Parece que só algum tempo depois que os gregos começaram a se preocupar mais em como os heróis eram formados. O mais importante da história era mostrar vários heróis conhecidos dos gregos como o próprio Aquiles, Agamenon, Ajax, Odisseu, lutando juntos em uma guerra importante. Os heróis são apresentados como exemplos adultos a servirem de modelos, e não como humanos comuns se esforçando para superar seus limites.

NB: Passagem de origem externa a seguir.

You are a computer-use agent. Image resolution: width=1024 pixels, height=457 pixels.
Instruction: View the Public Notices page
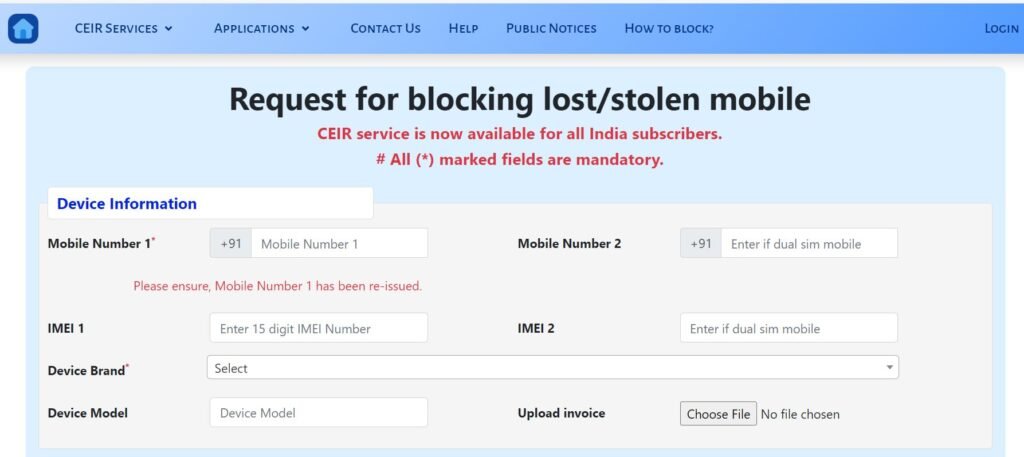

Na verdade, os heróis são mais semideuses em sua grandeza e é assim que são retratados.
O ponto que gostaria de chegar é essa reflexão: será que quando usamos a jornada do herói não só para interpretar certos elementos do enredo, mas para fazer histórias que serão interpretadas segundo esse mesmo modelo, não acaba fechando as histórias para outras que não se encaixam bem nesse modelo de história?
Ou, a outra reflexão: será que não falta modelos na literatura atual que sejam de heróis já formados? Pois a maioria seria de heróis em formação, sem termos a oportunidade de vê-los no seu auge exceto no final da história (ou, em alguma parte pequena da história).
Bem, existem filmes que poderíamos talvez citar, como o filme 300 de Esparta. Acho que também Batman vs. Superman e a Liga da Justiça têm em parte esse elemento de não seguirem a estrutura da jornada do herói, e sim de apresentar heróis formados que não precisam de uma grande transformação. No caso do Batman vs. Superman, o filme foi mal feito, então é complicado compreender a ideia nele. Na Liga da Justiça na versão de Snyder, os heróis mais conhecidos (Batman, Superman e Mulher Maravilha) nos são apresentados mais como modelos já formados. A aventura ainda transforma o herói, porém meu ponto é que se pensarmos só em termos de jornada do herói teremos uma incapacidade de compreender a apresentação de modelos que já surgem "perfeitos" desde o início da narrativa.